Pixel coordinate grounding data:
○ ○ ○
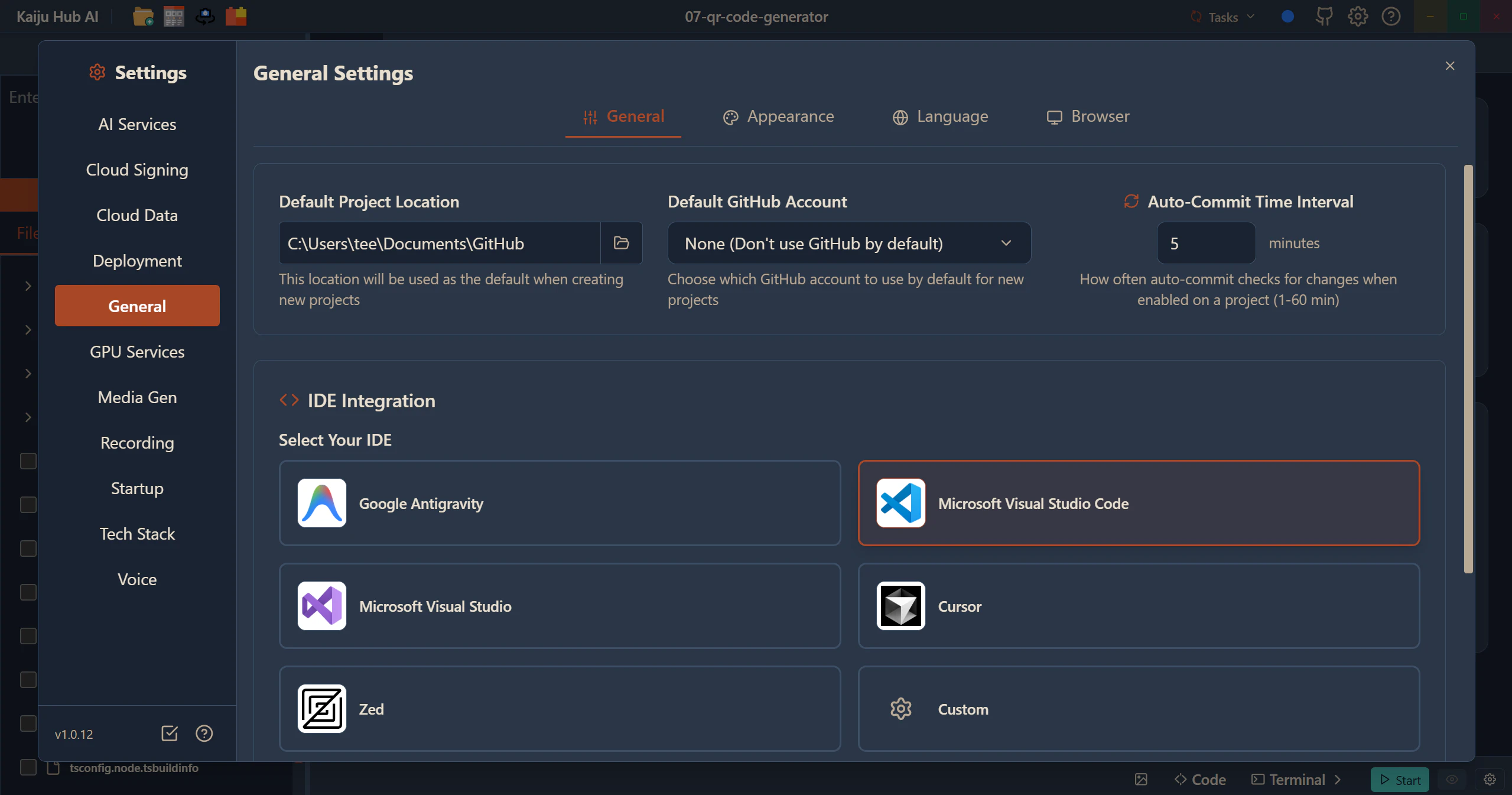Click the auto-commit minutes input field

click(x=1205, y=243)
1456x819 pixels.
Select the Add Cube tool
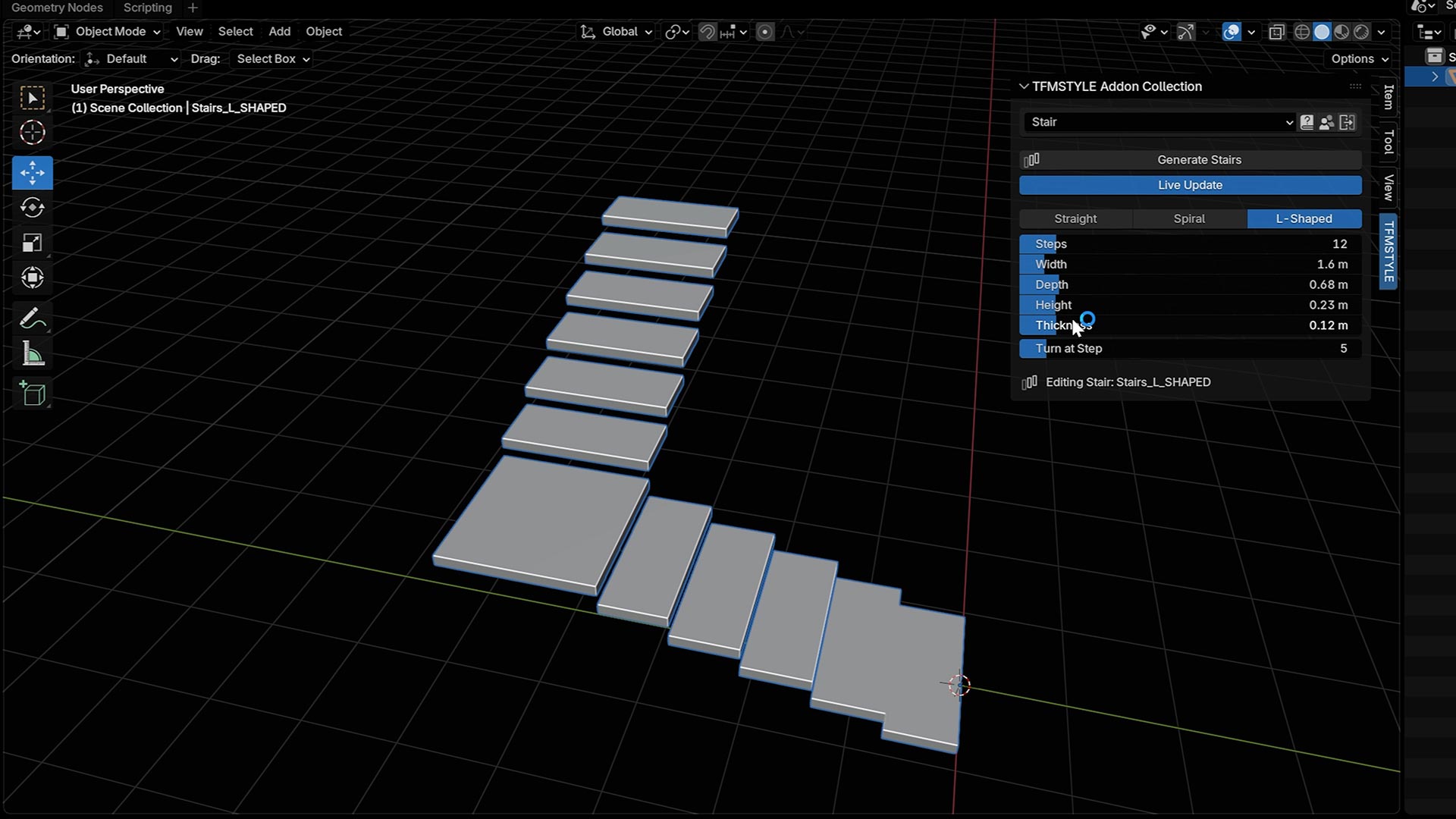tap(32, 394)
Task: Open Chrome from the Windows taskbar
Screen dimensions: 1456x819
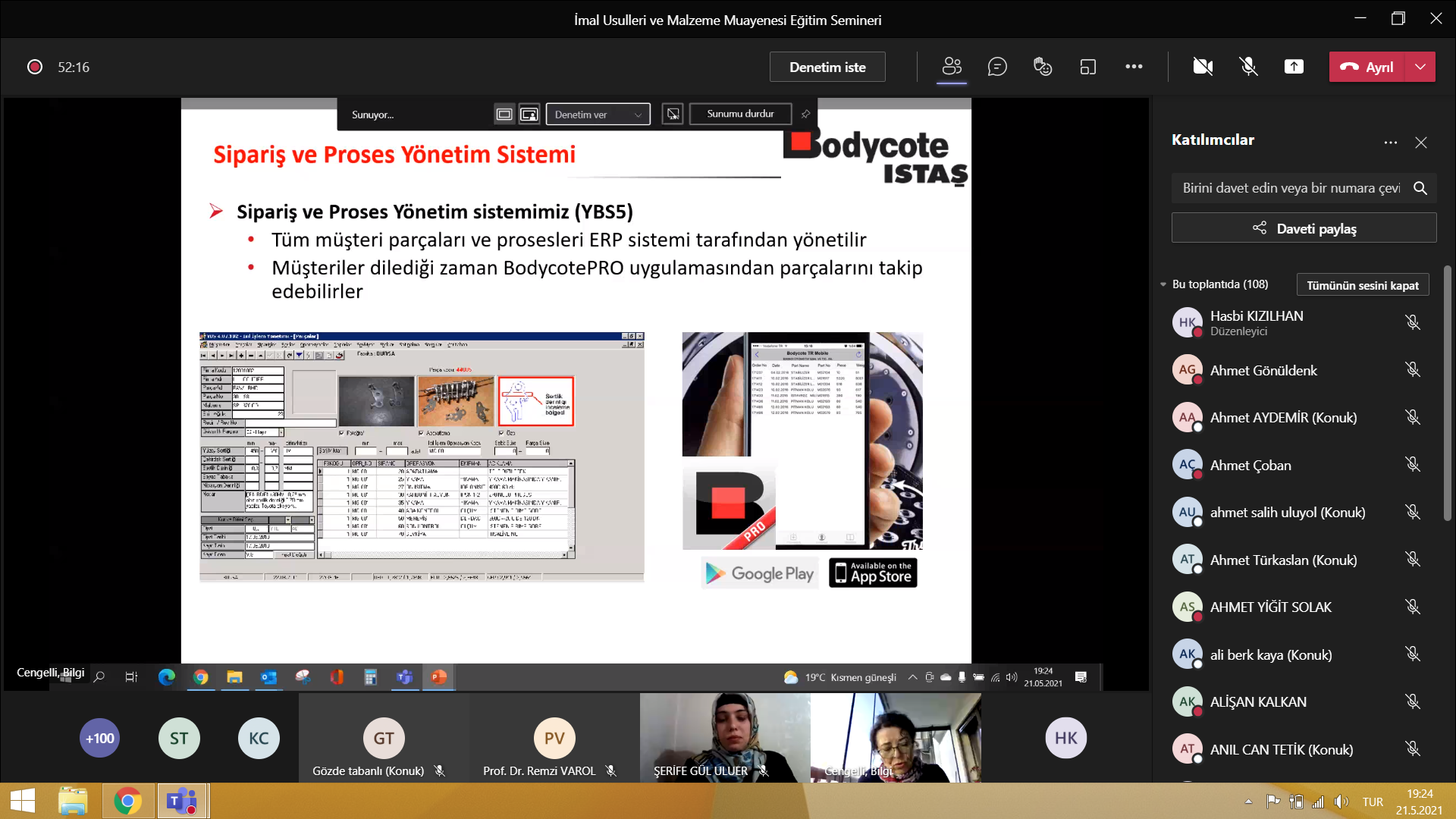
○ ○ ○
What to work on: Starting at the line that contains "Select the Add Cube tool", please write out each line through the last line of the data, both ends included, and keep pictures out of the copy.

Task output:
Select the Add Cube tool
tap(32, 394)
Task: Open Chrome from the Windows taskbar
Screen dimensions: 1456x819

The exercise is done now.